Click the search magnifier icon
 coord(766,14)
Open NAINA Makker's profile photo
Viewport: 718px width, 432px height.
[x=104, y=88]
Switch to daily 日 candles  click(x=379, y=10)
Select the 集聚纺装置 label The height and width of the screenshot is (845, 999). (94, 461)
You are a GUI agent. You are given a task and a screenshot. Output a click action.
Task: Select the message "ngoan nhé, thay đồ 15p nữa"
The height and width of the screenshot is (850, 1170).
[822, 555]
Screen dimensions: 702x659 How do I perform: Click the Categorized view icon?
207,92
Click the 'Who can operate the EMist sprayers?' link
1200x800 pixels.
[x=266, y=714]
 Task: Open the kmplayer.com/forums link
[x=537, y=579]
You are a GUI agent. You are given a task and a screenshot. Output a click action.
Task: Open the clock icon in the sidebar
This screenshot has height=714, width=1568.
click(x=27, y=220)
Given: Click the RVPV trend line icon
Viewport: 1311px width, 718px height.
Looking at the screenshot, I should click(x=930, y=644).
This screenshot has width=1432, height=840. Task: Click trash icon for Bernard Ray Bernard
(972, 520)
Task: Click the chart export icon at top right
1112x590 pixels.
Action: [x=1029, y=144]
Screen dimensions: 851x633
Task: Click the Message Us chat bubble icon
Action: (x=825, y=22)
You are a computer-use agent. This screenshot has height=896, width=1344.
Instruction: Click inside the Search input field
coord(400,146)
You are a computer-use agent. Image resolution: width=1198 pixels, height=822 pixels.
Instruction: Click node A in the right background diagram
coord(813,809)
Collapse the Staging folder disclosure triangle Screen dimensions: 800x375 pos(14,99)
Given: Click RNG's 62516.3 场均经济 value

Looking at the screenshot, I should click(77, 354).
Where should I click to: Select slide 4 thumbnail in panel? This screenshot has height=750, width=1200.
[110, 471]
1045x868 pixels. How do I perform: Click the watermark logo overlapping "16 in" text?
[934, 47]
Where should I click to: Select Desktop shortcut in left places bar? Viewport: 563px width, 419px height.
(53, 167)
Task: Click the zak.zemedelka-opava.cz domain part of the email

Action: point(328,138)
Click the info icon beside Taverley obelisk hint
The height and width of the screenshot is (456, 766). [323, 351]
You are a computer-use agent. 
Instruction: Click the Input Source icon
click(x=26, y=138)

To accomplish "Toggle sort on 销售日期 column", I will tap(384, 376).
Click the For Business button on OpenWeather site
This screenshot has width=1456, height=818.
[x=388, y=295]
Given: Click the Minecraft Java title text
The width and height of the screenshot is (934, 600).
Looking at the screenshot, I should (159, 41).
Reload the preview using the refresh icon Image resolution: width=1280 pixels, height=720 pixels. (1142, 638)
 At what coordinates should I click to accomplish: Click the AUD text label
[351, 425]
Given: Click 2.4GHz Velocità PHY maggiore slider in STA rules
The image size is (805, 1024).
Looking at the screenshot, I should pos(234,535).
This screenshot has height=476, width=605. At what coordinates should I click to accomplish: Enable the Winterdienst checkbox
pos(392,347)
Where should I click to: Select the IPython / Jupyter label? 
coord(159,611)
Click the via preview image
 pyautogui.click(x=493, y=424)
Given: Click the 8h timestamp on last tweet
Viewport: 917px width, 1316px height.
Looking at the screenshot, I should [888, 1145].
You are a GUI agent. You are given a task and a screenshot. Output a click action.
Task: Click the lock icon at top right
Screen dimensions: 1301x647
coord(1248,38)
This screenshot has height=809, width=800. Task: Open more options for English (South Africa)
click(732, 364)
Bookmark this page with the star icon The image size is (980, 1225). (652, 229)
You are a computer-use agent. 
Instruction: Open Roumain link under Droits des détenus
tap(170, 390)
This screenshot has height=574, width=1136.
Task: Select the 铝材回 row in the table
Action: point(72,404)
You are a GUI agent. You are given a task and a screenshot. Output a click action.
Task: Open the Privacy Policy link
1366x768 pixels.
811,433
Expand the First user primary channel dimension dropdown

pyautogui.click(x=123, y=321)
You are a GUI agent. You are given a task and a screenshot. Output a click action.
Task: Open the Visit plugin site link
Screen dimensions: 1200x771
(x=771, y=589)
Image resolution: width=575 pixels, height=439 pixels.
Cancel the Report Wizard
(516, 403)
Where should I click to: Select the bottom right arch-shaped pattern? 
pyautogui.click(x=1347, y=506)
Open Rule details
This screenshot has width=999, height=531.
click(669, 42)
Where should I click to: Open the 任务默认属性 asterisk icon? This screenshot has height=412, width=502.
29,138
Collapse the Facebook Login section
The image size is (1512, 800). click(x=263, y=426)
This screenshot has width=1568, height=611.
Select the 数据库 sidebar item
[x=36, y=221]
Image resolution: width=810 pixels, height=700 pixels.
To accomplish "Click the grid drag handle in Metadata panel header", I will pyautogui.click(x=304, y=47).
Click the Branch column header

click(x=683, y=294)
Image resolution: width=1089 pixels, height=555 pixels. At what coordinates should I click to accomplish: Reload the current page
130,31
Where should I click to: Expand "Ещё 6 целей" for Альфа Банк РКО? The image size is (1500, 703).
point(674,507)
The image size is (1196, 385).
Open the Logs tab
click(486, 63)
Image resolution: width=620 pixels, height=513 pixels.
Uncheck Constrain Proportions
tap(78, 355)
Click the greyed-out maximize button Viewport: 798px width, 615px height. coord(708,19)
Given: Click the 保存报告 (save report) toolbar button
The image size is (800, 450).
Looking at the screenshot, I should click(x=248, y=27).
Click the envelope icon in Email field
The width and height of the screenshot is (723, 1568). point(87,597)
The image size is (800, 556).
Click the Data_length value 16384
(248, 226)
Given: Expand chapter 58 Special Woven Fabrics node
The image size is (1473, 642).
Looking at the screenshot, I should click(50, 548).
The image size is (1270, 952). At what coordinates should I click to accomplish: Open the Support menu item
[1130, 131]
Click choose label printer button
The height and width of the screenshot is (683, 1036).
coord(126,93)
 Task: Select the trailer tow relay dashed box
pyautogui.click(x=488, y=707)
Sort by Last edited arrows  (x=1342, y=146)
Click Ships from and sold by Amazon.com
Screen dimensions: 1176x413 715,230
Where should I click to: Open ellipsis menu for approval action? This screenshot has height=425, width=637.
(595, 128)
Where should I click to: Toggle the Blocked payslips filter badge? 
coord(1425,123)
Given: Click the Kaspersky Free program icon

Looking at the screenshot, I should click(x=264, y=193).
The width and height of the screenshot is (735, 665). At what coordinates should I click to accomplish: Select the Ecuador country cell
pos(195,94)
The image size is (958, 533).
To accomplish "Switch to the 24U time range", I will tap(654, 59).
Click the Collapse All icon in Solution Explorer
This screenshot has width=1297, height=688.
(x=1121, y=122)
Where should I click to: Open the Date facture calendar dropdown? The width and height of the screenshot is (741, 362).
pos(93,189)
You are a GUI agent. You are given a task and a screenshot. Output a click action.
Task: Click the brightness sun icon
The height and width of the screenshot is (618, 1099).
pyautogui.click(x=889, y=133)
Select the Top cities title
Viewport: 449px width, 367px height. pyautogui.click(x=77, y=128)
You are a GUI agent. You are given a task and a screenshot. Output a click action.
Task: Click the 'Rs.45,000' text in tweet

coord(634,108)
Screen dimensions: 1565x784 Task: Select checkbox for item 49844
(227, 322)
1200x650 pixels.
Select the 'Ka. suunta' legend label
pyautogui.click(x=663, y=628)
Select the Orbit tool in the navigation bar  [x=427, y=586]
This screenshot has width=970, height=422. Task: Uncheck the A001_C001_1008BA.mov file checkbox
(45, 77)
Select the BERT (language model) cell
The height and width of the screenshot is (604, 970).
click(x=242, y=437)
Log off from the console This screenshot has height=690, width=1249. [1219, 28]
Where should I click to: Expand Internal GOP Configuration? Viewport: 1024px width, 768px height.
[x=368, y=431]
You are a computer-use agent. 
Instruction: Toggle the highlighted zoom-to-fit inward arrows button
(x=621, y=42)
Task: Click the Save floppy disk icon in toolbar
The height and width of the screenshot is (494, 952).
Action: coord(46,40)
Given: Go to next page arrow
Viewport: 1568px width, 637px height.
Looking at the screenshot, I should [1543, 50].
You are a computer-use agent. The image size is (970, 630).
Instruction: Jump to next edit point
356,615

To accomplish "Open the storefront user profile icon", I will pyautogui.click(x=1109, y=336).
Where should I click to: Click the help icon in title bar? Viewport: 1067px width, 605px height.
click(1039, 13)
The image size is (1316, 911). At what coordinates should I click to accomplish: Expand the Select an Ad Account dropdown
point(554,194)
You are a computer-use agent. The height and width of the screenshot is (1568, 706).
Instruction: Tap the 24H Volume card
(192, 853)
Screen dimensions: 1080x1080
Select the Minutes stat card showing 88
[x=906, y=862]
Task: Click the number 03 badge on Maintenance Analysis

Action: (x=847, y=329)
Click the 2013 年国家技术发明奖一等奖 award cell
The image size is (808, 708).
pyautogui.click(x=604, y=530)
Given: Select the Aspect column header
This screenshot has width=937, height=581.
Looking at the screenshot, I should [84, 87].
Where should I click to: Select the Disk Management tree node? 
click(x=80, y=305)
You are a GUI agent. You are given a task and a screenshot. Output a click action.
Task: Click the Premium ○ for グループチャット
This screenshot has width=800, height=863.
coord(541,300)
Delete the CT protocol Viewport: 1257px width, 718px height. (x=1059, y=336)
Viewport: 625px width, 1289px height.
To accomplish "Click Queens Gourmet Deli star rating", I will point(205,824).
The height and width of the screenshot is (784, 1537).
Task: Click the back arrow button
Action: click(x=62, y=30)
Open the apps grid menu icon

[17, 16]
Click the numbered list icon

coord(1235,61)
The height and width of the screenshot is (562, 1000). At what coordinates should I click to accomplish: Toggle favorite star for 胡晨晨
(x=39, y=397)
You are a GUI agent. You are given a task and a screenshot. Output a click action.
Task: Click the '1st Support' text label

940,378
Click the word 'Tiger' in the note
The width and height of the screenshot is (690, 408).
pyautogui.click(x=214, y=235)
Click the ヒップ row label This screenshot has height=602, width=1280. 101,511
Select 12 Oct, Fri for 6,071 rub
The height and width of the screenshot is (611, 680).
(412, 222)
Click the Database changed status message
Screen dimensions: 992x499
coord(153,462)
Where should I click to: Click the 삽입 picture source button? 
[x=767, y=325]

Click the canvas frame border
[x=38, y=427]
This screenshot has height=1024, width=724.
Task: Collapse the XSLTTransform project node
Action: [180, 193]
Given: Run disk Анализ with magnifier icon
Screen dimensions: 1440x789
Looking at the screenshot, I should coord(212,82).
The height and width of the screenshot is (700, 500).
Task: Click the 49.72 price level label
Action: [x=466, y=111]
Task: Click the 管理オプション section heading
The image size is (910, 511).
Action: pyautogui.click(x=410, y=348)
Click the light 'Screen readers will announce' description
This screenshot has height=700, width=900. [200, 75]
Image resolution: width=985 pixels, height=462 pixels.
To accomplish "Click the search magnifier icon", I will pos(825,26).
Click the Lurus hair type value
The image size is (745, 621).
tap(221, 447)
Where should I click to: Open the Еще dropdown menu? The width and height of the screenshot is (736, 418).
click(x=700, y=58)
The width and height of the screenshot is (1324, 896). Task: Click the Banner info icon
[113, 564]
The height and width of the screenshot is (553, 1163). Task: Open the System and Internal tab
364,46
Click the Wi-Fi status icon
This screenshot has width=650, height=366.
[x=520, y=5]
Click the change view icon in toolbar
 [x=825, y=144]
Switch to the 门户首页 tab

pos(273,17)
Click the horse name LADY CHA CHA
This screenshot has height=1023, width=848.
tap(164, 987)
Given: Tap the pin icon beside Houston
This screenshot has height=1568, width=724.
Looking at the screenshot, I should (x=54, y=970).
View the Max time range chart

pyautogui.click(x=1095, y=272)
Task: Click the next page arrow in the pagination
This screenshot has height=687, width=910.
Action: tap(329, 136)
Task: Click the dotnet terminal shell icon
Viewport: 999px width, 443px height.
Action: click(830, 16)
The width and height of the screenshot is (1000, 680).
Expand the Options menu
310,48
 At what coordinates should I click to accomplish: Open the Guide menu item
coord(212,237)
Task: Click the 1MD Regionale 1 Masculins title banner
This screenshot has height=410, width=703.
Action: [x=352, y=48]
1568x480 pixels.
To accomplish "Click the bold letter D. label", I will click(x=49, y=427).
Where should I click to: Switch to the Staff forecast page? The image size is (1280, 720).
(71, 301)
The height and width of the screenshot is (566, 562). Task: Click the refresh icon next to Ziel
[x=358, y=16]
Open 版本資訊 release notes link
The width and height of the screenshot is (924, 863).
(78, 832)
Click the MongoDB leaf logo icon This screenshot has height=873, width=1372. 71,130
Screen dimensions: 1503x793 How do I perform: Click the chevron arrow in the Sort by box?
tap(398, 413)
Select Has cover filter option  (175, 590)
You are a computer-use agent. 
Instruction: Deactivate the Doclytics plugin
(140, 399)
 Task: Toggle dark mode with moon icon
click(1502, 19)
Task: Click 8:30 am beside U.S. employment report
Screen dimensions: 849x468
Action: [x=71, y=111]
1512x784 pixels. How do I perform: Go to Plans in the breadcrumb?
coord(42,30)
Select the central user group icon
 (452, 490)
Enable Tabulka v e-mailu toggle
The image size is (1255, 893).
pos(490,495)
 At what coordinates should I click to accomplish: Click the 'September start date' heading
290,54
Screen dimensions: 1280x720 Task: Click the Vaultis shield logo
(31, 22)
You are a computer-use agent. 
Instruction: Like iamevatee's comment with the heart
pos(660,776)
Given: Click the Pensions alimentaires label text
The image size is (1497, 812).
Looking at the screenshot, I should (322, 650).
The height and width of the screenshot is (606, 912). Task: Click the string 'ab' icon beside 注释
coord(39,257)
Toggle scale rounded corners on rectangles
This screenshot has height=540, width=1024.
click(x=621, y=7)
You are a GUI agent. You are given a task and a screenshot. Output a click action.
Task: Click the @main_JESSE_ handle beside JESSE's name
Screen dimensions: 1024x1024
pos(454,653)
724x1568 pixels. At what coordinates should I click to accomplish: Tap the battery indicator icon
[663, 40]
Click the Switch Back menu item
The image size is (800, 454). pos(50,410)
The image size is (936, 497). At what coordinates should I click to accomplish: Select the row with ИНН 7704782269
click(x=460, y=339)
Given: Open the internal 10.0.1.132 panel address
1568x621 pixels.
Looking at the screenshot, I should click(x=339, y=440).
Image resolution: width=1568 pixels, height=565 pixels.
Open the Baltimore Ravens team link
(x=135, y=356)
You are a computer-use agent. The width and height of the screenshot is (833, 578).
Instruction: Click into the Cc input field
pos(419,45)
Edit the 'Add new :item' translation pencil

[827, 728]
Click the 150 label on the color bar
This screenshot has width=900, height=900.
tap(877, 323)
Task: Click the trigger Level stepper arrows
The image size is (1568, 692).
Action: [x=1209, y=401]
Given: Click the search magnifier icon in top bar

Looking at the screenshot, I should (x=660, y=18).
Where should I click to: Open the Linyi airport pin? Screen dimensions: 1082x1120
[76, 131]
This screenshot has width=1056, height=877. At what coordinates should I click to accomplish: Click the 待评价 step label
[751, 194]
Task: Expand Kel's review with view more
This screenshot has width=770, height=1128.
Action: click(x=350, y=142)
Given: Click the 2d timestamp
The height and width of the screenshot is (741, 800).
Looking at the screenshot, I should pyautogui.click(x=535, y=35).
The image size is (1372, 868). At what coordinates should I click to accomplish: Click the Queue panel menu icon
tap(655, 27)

☆ ☆ ☆ ☆

Go through the entries above and copy each line with "handle" in it.

[RESULT]
To accomplish "Click the grid drag handle in Metadata panel header", I will pyautogui.click(x=304, y=47).
Task: Click the @main_JESSE_ handle beside JESSE's name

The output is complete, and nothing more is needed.